The North Pyongan official said the government is not only striving to limit the spread of the disease, but also the spread of information about the situation.

Authorities threatened to punish those who “cause anxiety” by talking about the virus, saying those with loose lips could be sent to a labor camp for five years, or 10 years if they were the originator of the information, according to the fourth source.

“Actions against the country’s coronavirus quarantine posture are defined as ‘treason that threatens the system’ and because of the stern punishments, residents are wary of each other.”

Another source, from Kangwon province on the east coast, told RFA that through the end of April there were more than 2,000 suspected cases there with an unspecified number of deaths.

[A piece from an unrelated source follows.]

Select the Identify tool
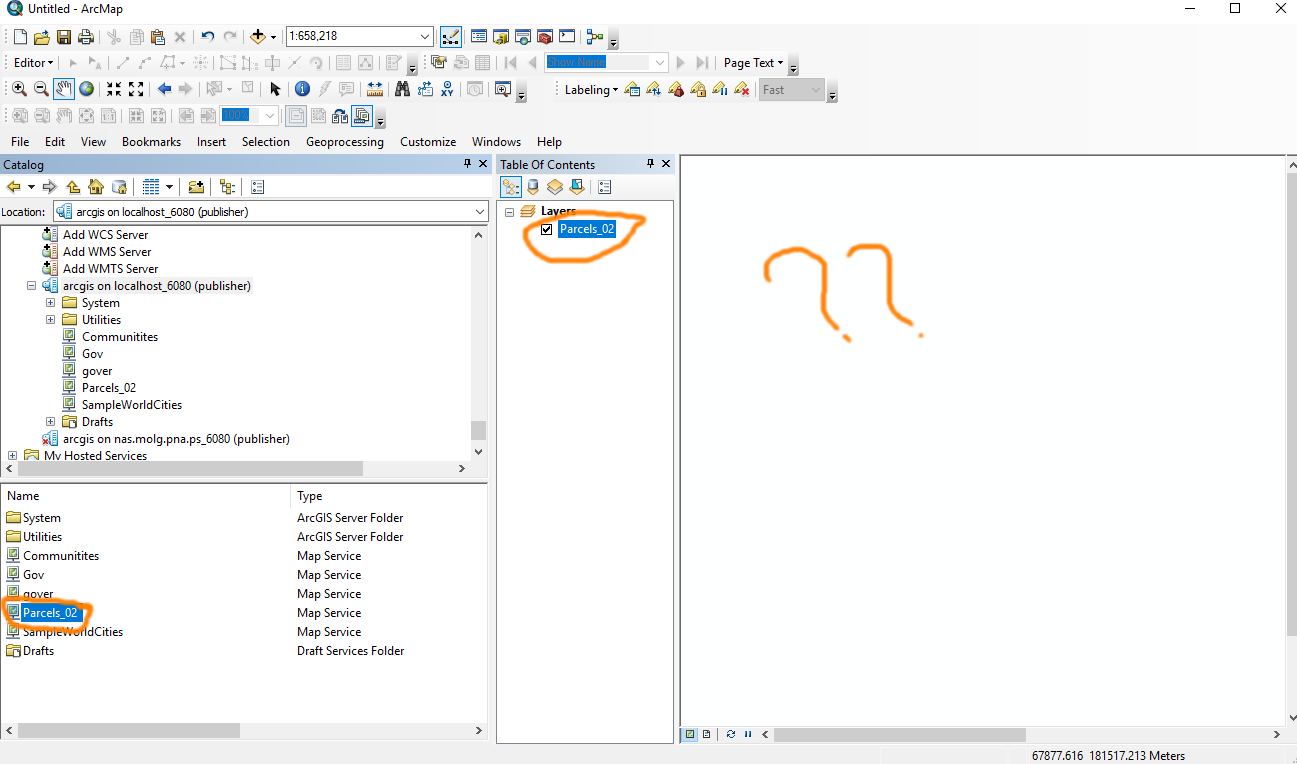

The World Health Organization (WHO) in its COVID-19 Weekly Situation Report published May 21 said that a total of 27,446 people were tested for the disease through May 13, with no confirmed cases reported.

Sources told RFA that North Korean authorities are doing everything they can to prevent positive cases from being reported to the WHO.

“Internally, even minor remarks related to the coronavirus are considered very political remarks and are strictly monitored,” the North Pyongan official said.

“When a suspected coronavirus patient appears, the hospital unconditionally must diagnose it as pneumonia without testing for the virus, and they immediately isolate the patient. If a patient dies after showing suspected coronavirus symptoms, they say the cause of death was acute respiratory disease without specifying which disease, and they cremate the body in a hurry.”

W. Courtland Robinson of Johns Hopkins University’s Bloomberg School of Public Health told RFA in May that there was not enough evidence to conclusively say that North Korea is deliberately hiding positive coronavirus tests from the WHO.

“I know that the government can be deceptive if it chooses to be, whether about COVID or other issues. That said, it is difficult to assess whether the number of suspected cases and deaths as reported by RFA sources is a measure of COVID cases or of other symptoms and illnesses—influenza, respiratory infections, pneumonia, etc.—that may look somewhat like COVID but are not,” he said.

“Whatever the truth is, I do hope that vaccines will be available to the population to provide the protection needed to prevent infection and spread,” Robinson said.